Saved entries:
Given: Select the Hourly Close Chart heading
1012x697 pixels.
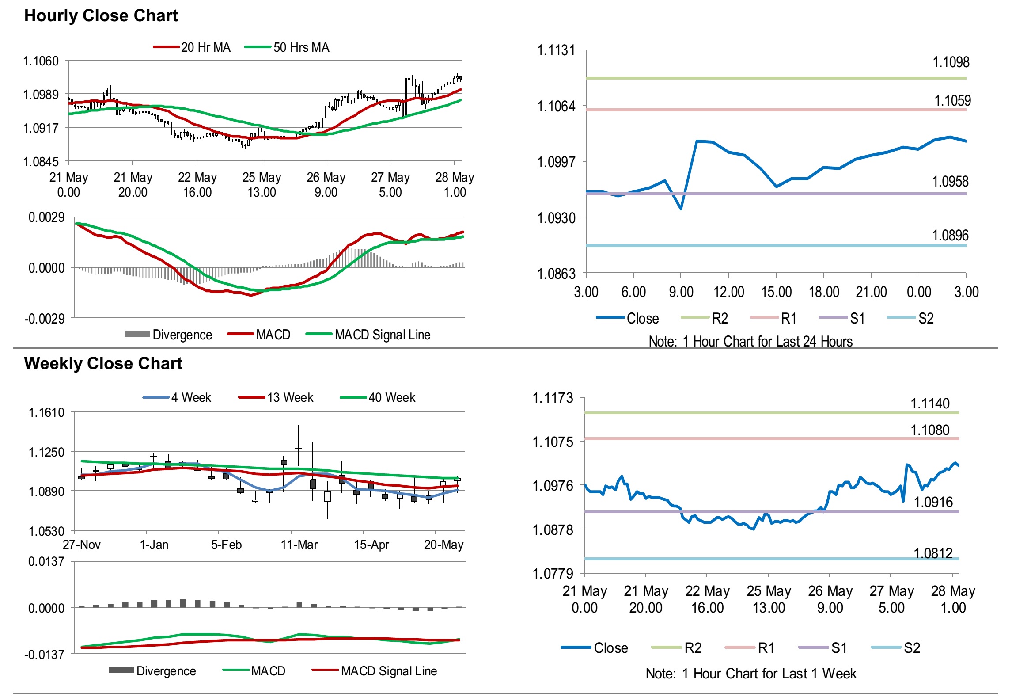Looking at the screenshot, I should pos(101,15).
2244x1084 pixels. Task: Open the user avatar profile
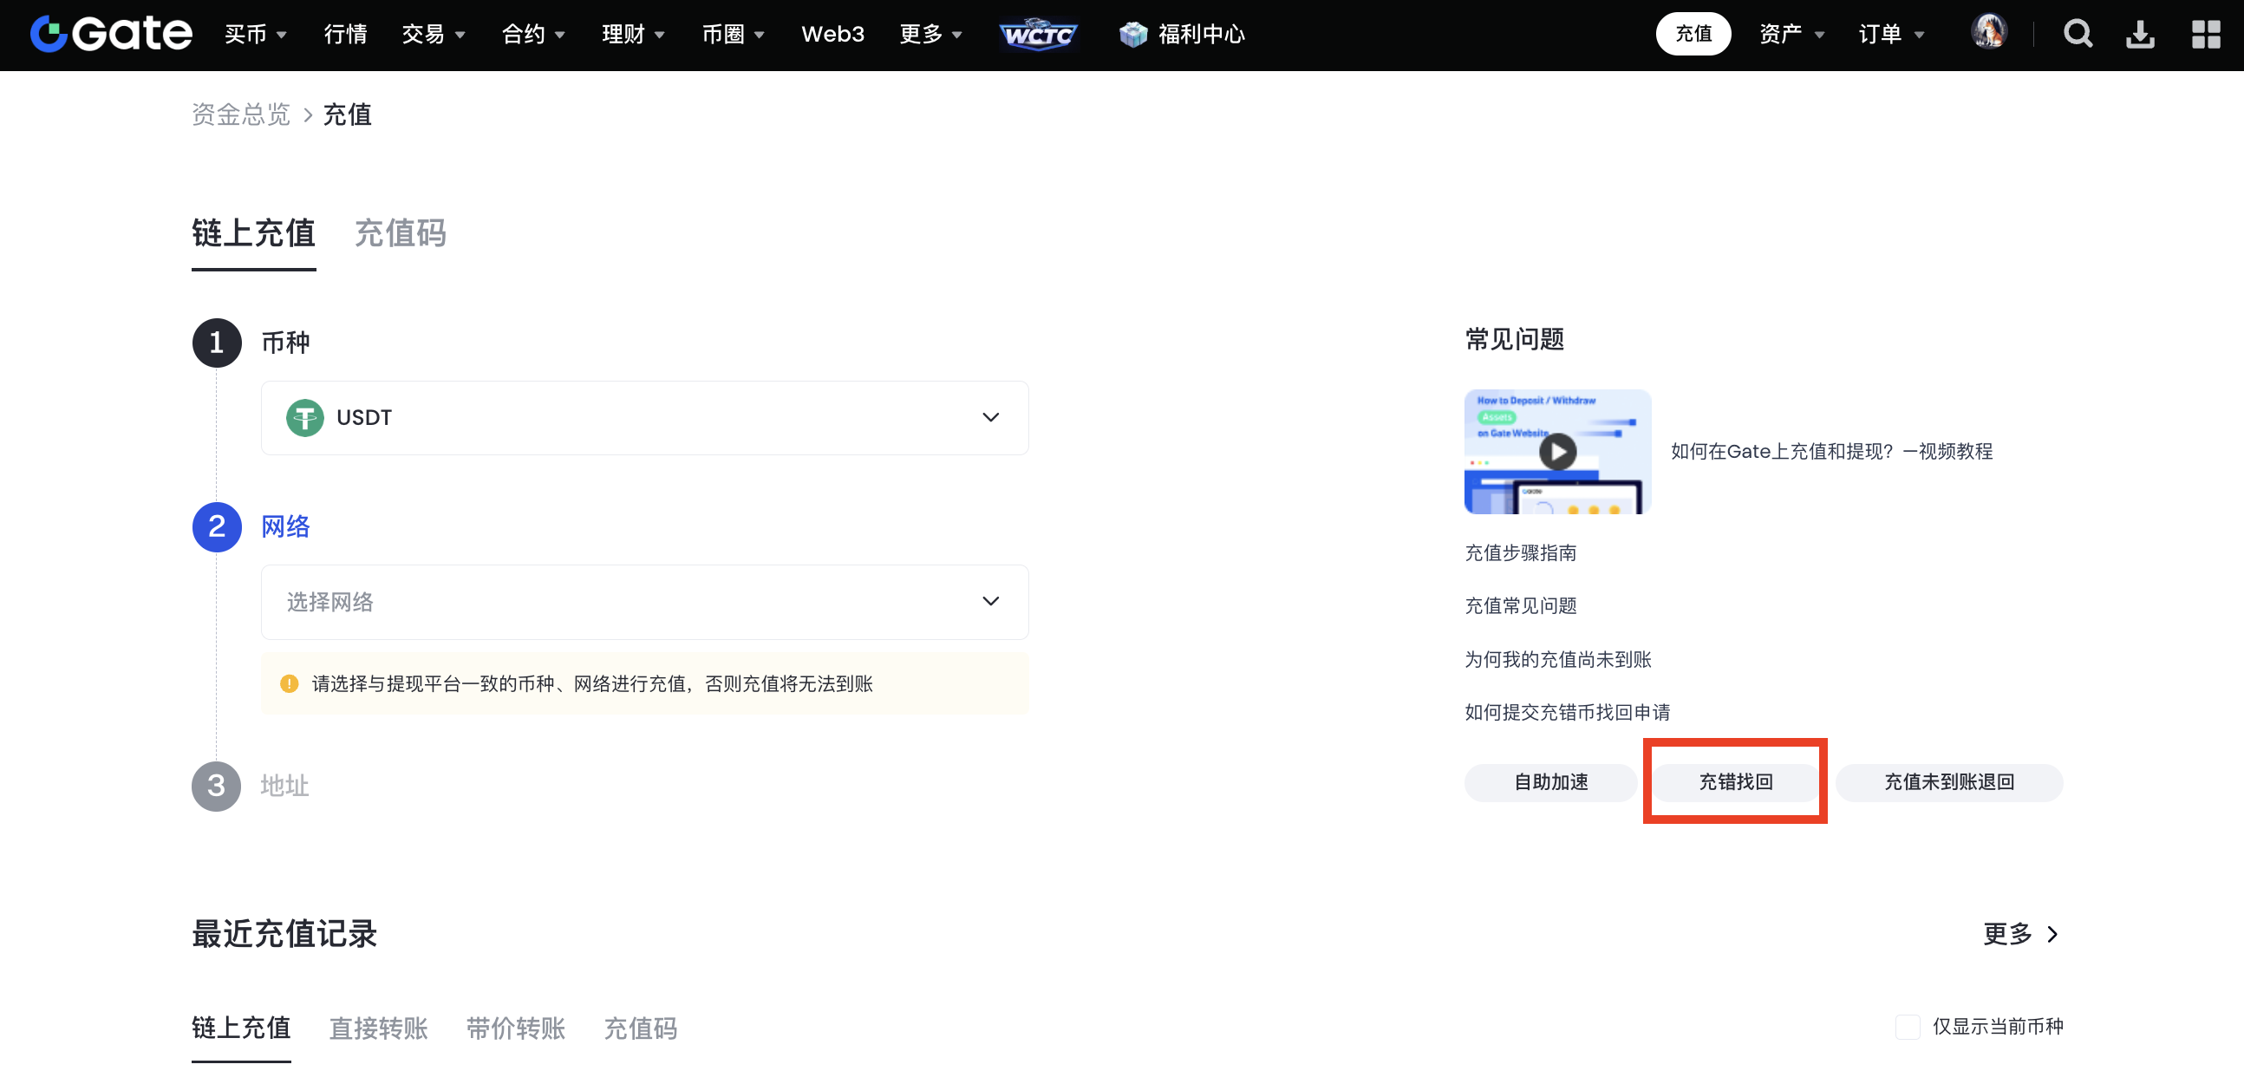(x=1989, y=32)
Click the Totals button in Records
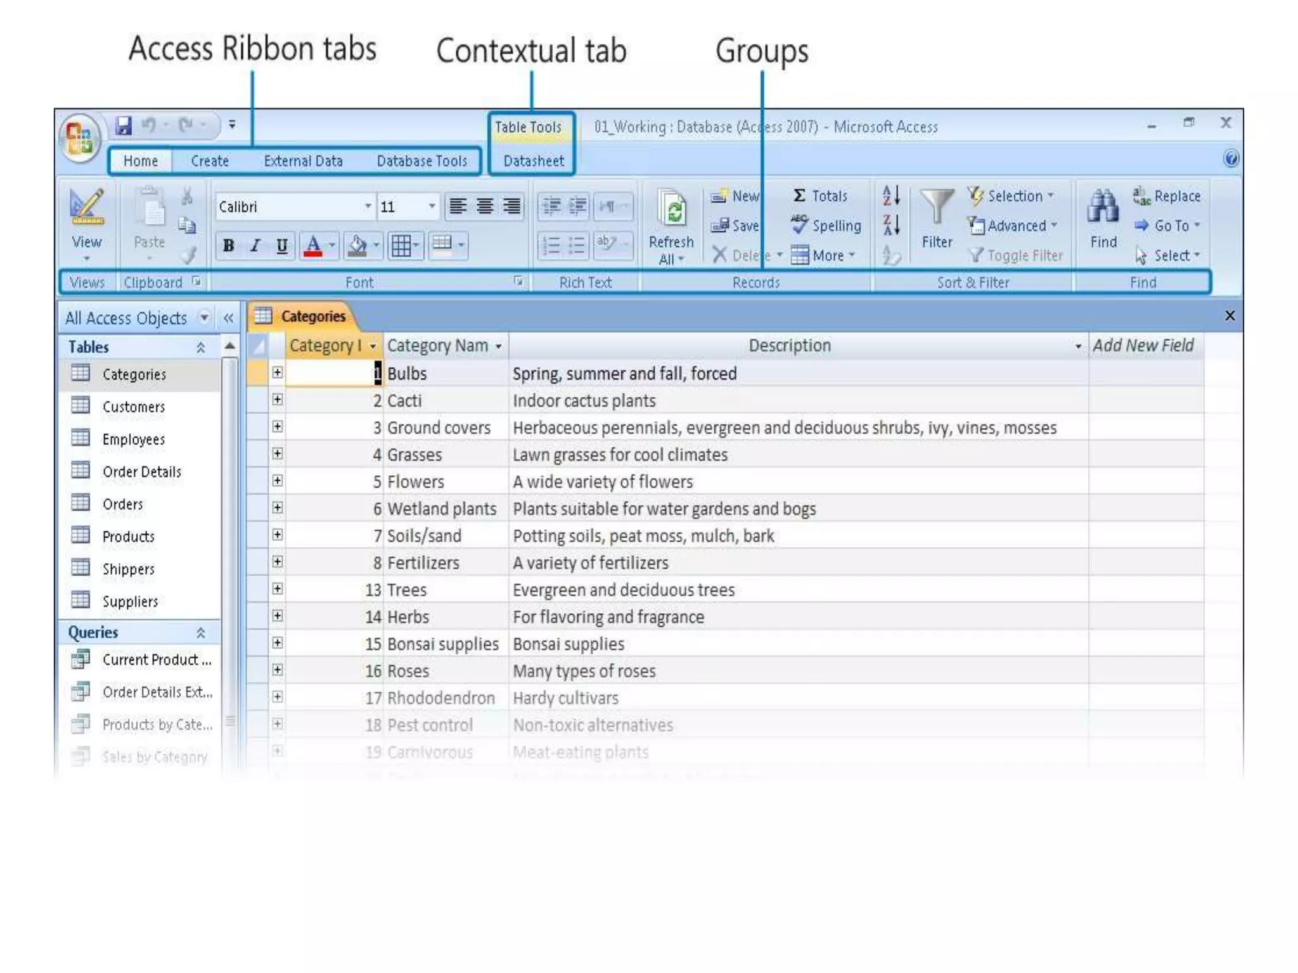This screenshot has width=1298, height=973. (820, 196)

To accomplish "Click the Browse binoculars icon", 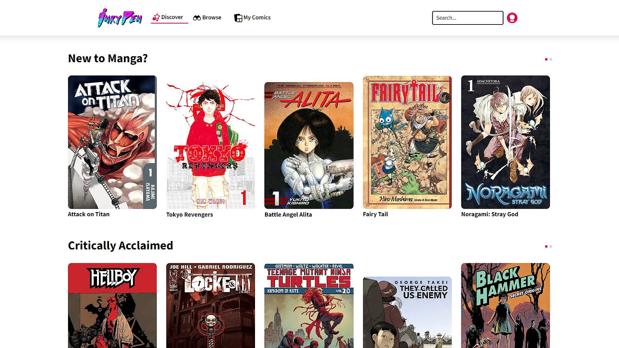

AIM OF THE EXERCISE: Every record must be transcribed faithfully, with no picture carried over.

REPLY:
Given: Select the Hourly Close Chart heading
1012x697 pixels.
Looking at the screenshot, I should pos(101,15).
2244x1084 pixels. Task: Open the user avatar profile
(x=1989, y=32)
Click the Totals button in Records
This screenshot has width=1298, height=973. (820, 196)

To accomplish "Click the Browse binoculars icon", 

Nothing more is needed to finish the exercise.